● **YOUR GOAL**
Spot each line in the data below containing "button" and copy it.

⁂

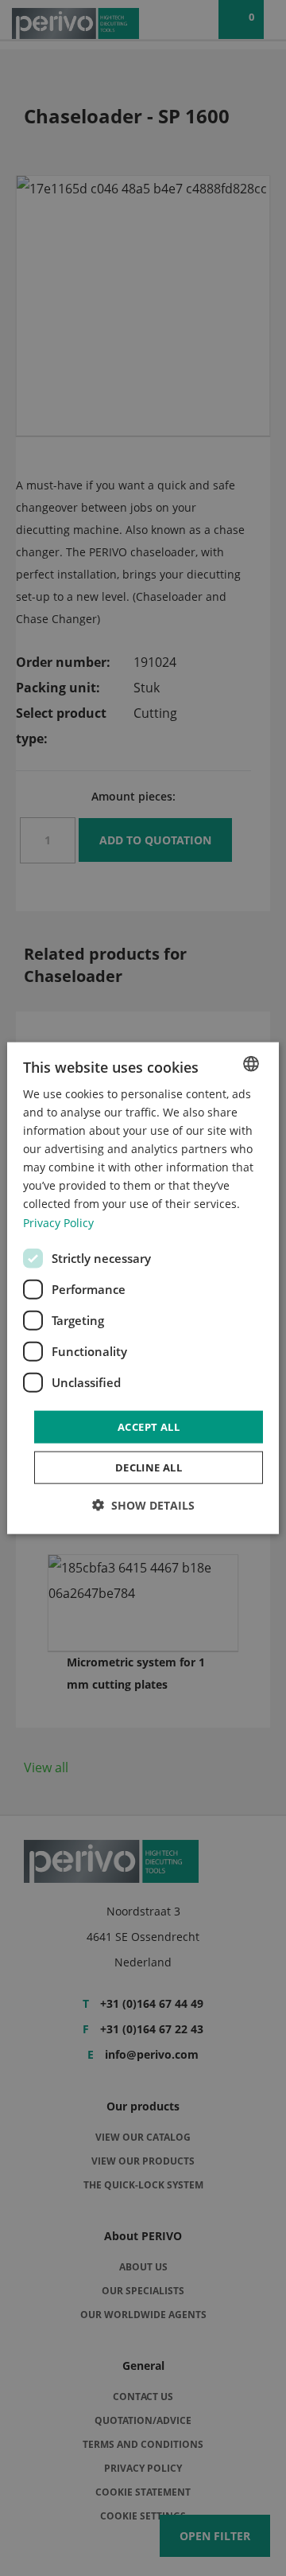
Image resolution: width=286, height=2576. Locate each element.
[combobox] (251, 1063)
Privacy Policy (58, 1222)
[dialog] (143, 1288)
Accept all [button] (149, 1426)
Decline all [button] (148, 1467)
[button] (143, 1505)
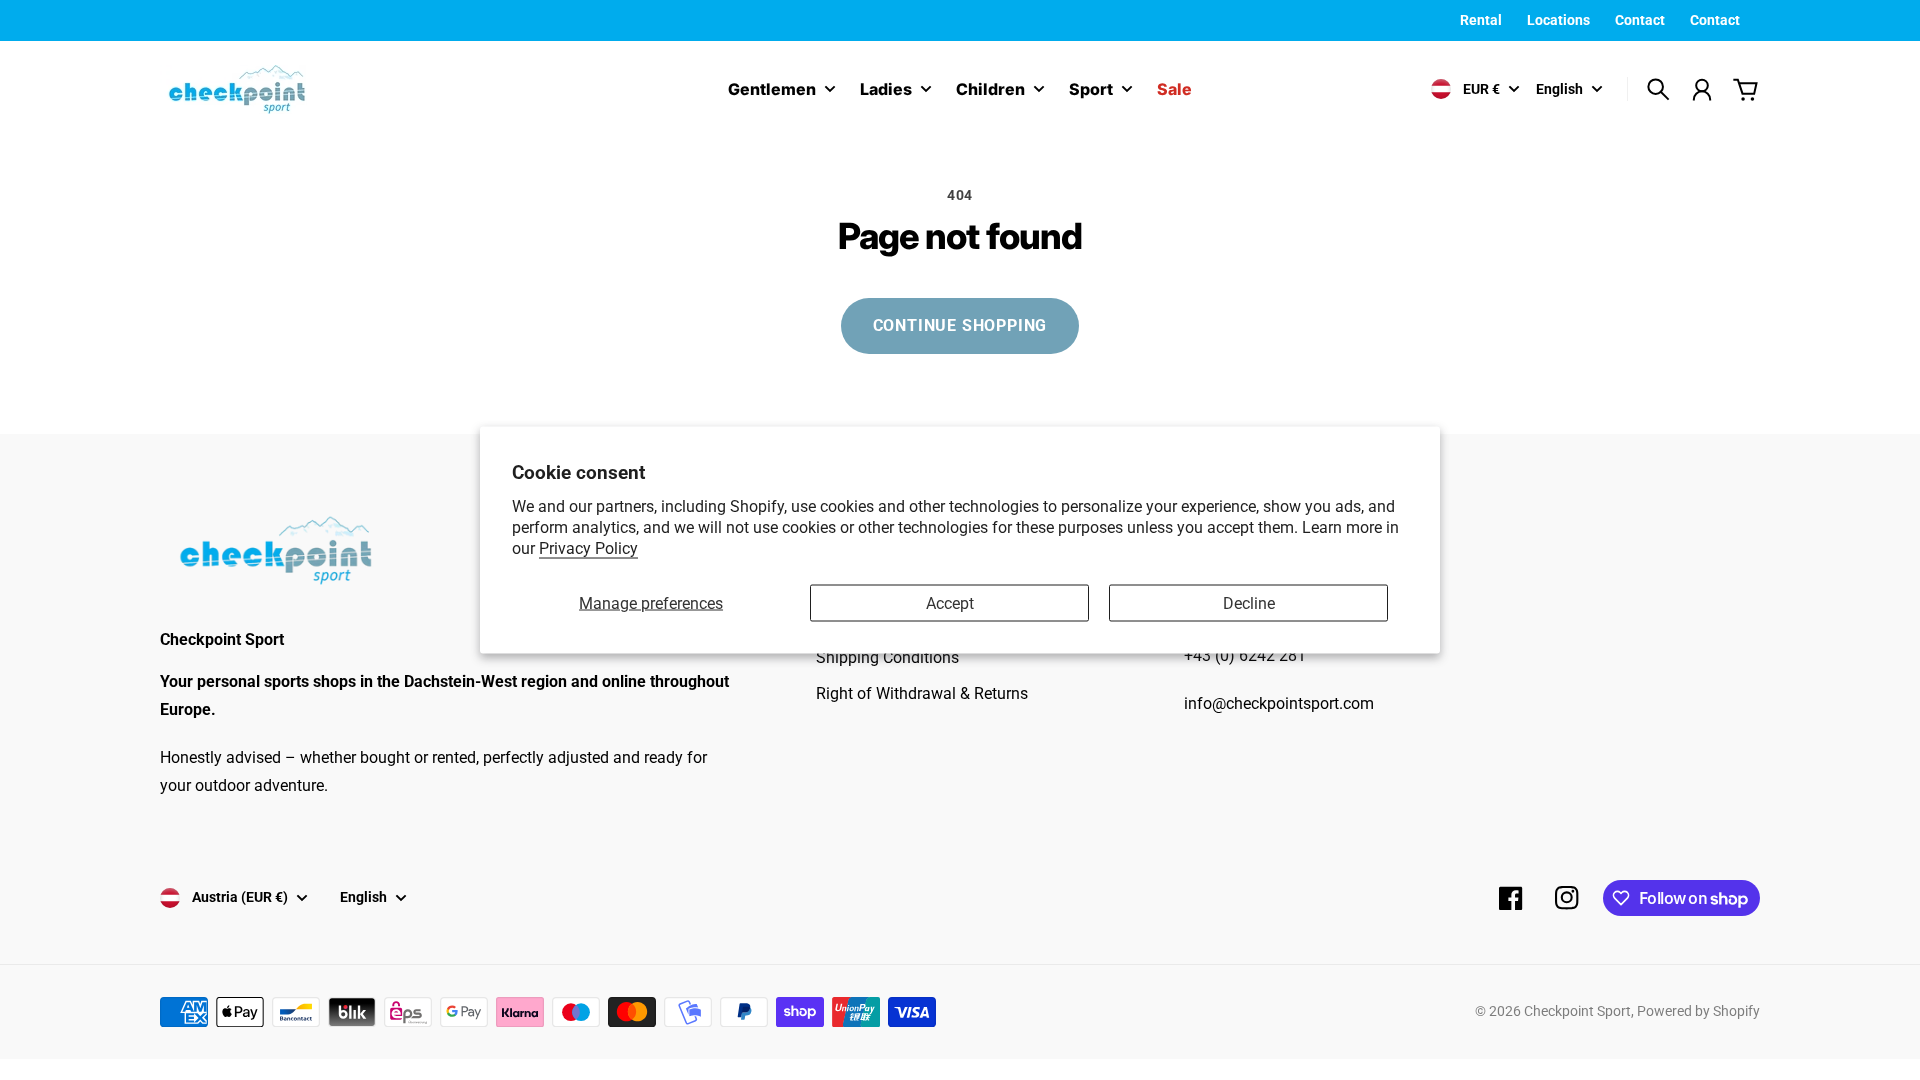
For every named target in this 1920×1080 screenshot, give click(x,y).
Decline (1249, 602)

⁂

● **RESULT BELOW**
Accept all [button] (149, 1426)
Decline all [button] (148, 1467)
[button] (143, 1505)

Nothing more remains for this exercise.